Quando o sr. busca um executivo, que tipo de qualidade procura nele hoje?
Eu sempre falo assim: todo mundo que fez uma faculdade de primeira linha vai chegar no banco a gerente, superintendente, caso se dedique minimamente. A partir dessa gerência média, são necessárias muitas qualidades, chamadas de soft skills, para subir: capacidade de liderança, motivação, interação com as pessoas, é um elemento muito mais humano do que técnico. Não basta conhecer profundamente algum tema se você, num banco como este, onde precisa interagir permanentemente com as pessoas, não tiver capacidade de comunicação, de interação, de criar empatia com as pessoas. Você não vai progredir, porque não consegue realizar coisas. A sua capacidade de realização estará muito ligada à sua capacidade de liderar, motivar, de fazer todo mundo trabalhar naquele objetivo que você está propondo. Então, esse é um elemento fundamental, na minha forma de ver, e de importância crescente.

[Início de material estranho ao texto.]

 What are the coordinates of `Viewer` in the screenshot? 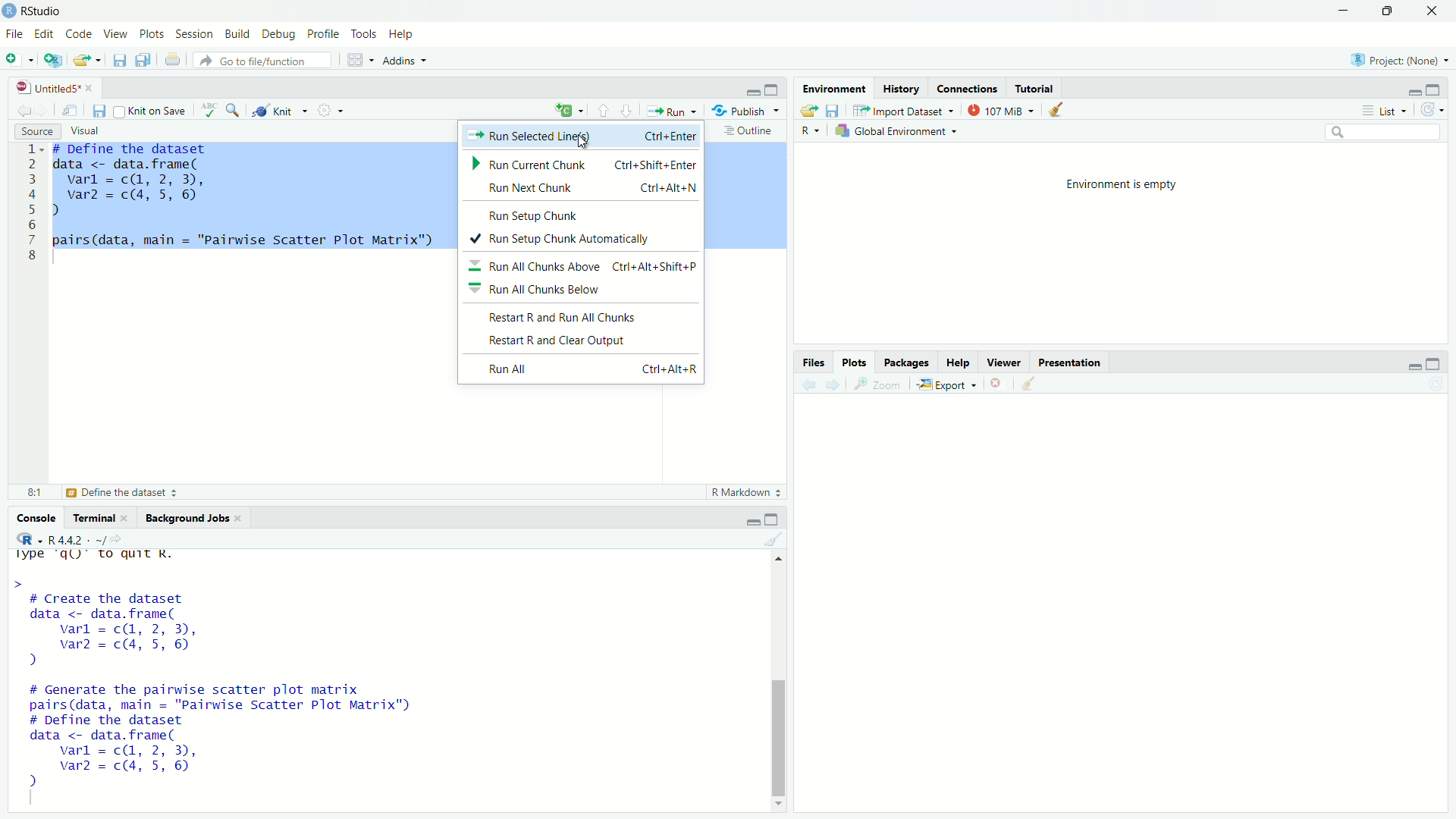 It's located at (1004, 362).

O sr. já foi presidente executivo, agora está como copresidente do conselho (ao lado de Pedro Moreira Salles). O que vem pela frente? Qual é o próximo passo para quem já fez tudo?

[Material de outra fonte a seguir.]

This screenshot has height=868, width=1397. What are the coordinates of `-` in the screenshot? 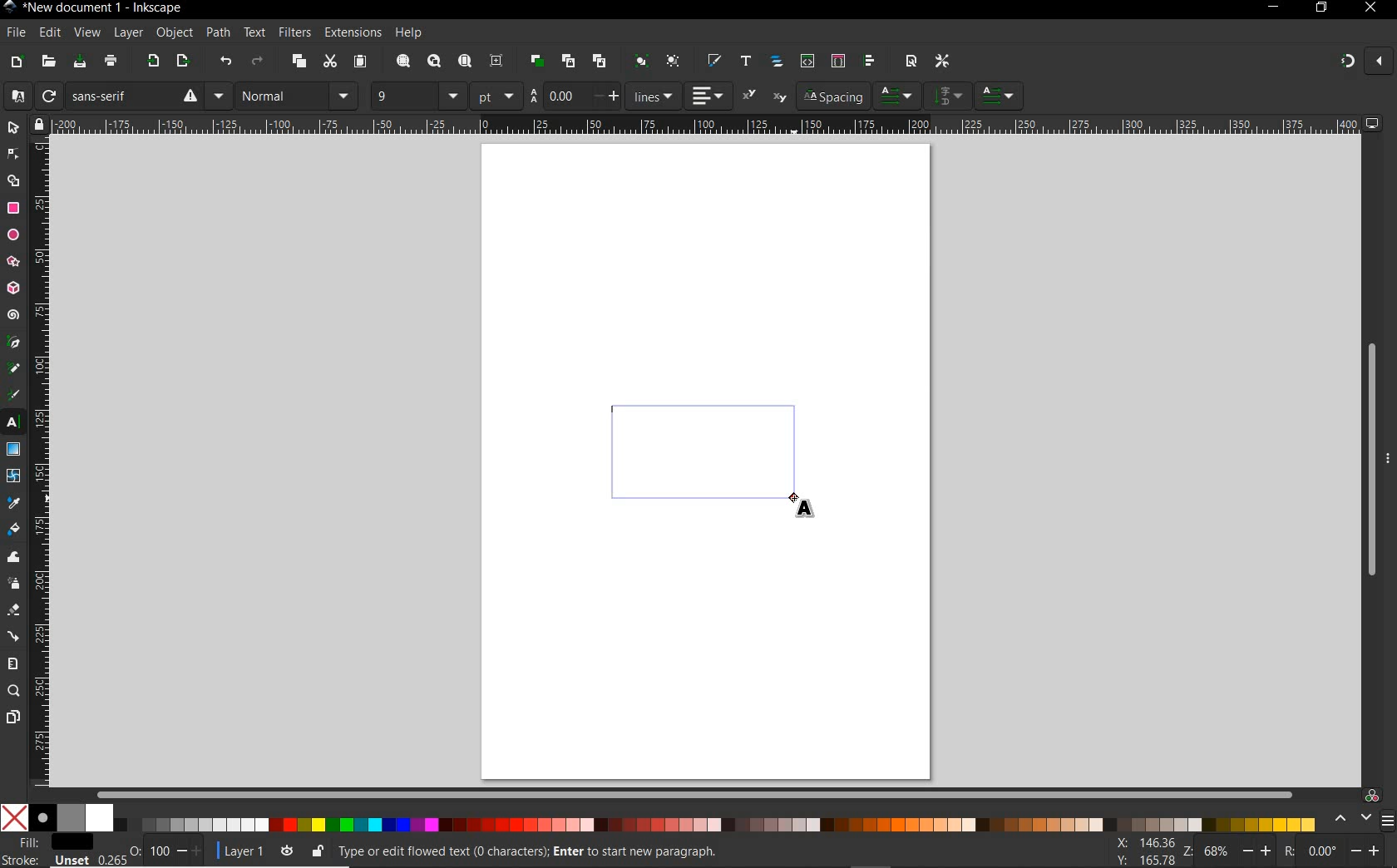 It's located at (597, 95).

Primeiro, eu estou muito satisfeito, feliz com o banco, com o que estamos vendo aqui dentro, as transformações em andamento. No meu caso e no do Pedro, nós nos entendemos muito bem. Somos muito complementares. É uma interação muito agradável, muito positiva, muito construtiva, ele me ouve, eu o ouço. Então, estou muito confiante com o banco. Óbvio que eu vou continuar ainda vários anos como presidente do conselho do banco. Quero contribuir pra isso, para que as coisas caminhem bem. Não tenho nenhuma outra ambição profissional. Acho que eu já tive uma vida profissional de muitas conquistas, muitas realizações. Hoje eu penso muito mais na minha vida pessoal, cuidar desse meu lado, que praticamente não tive durante o período em que fui presidente do banco, porque a agenda de um CEO do Itaú é extenuante, exigente, você não tem muito tempo para você mesmo. Eu olho hoje muito mais sob essa ótica. Obviamente hoje, como presidente do conselho, tenho uma agenda muito menos intensa do que eu já tive, posso olhar outras coisas, outros interesses. Minha busca agora é uma realização muito mais pessoal.
O que, por exemplo, o sr. faz hoje e não conseguia fazer antes?
Eu leio mais, eu viajo mais. Me casei de novo recentemente. Enfim, são coisas que a vida agora me permite.